PROBLEM TO WORK ON: All records shown below should be given again, character for character.

Collected data:
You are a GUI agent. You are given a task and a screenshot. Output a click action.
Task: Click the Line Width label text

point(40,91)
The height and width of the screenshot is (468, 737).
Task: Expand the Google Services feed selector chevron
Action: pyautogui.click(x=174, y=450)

FINAL ANSWER:
You are a GUI agent. You are given a task and a screenshot. Output a click action.
Task: Click the Line Width label text

point(40,91)
The height and width of the screenshot is (468, 737).
Task: Expand the Google Services feed selector chevron
Action: pyautogui.click(x=174, y=450)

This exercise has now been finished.